Everyone always talks about how your Google account being tied to logins is scary because you can get arbitrarily locked out. This protocol makes something like functionally impossible since /you/ control your data.

[1] https://overreacted.io/open-social/

2 comments

> Bob, however, isn’t technical. He doesn’t even know that there is a “repository” with his “data”. He got a repository behind the scenes when he signed up for his first open social app.

> Bob uses a free hosting service that came by default with his first open social app.

> If she owns alice.com, she can point at://alice.com at any server.

But does Bob own bob.com? That sounds beyond Bob's abilities and interest level. So Bob is stuck on one platform, in practice, and it's full other Bobs who are also stuck. The "free hosting service" (why is it free?) is now the gatekeeper. It may let him switch platforms.

Even if bob "owned" bob.com, that amounts to a row in some centralized database somewhere.
It seems to mean that Bob's free hosting service has to be a relatively benign and permanent institution like ICANN, and not some ropey old operation like Photobucket.

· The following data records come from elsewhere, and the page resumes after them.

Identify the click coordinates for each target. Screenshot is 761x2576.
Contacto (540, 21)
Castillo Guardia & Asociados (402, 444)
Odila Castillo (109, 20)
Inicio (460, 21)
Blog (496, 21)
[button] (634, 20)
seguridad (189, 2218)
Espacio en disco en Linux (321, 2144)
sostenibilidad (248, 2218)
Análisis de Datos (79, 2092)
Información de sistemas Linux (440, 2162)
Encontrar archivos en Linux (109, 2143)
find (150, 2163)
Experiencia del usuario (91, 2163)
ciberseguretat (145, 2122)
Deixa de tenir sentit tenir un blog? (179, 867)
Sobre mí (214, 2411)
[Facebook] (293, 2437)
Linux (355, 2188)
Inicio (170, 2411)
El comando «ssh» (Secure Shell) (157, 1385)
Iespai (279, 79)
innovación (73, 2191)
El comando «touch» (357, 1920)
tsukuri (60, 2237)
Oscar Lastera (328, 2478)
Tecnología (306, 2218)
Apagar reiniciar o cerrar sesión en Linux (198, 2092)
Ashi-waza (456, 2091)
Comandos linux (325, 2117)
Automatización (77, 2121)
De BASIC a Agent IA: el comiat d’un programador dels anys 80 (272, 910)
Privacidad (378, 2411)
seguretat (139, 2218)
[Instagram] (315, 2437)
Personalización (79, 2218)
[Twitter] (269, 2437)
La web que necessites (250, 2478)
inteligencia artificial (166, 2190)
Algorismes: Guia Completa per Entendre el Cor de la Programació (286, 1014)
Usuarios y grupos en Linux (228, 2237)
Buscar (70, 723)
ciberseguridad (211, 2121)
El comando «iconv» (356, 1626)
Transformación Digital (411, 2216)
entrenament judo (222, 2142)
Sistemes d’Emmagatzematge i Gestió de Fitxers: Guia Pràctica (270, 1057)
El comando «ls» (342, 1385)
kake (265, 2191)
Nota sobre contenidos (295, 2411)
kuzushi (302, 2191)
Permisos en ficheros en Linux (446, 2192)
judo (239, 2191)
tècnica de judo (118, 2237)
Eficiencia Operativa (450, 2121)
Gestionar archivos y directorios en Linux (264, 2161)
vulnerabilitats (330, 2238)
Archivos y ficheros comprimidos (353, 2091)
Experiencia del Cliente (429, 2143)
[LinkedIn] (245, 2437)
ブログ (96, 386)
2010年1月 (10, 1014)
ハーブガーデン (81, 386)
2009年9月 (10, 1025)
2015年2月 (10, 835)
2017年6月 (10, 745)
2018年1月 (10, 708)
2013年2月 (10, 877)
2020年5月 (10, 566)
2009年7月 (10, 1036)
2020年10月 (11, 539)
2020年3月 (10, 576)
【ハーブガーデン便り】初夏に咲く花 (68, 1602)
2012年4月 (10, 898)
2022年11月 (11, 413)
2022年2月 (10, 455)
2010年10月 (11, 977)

Others on this thread are talking about Decentralized IDs, https://en.wikipedia.org/wiki/Decentralized_identifier . Looks like those are stored in several competing systems. There's a blockchain one, a Chinese one that wants to know your real name, and a Microsoft one that wants to store your photo. This all has, uh, implications, which sound much less liberating than this at:// protocol does at first.

ICANN is relatively benign but not benign.
Technically sure, but (1) apps that Bob uses have no power over that database, and (2) if someone were to remove that row, Bob could change his handle to something else without losing his identity, data, or reach.
Did they invent the idea of a keypair?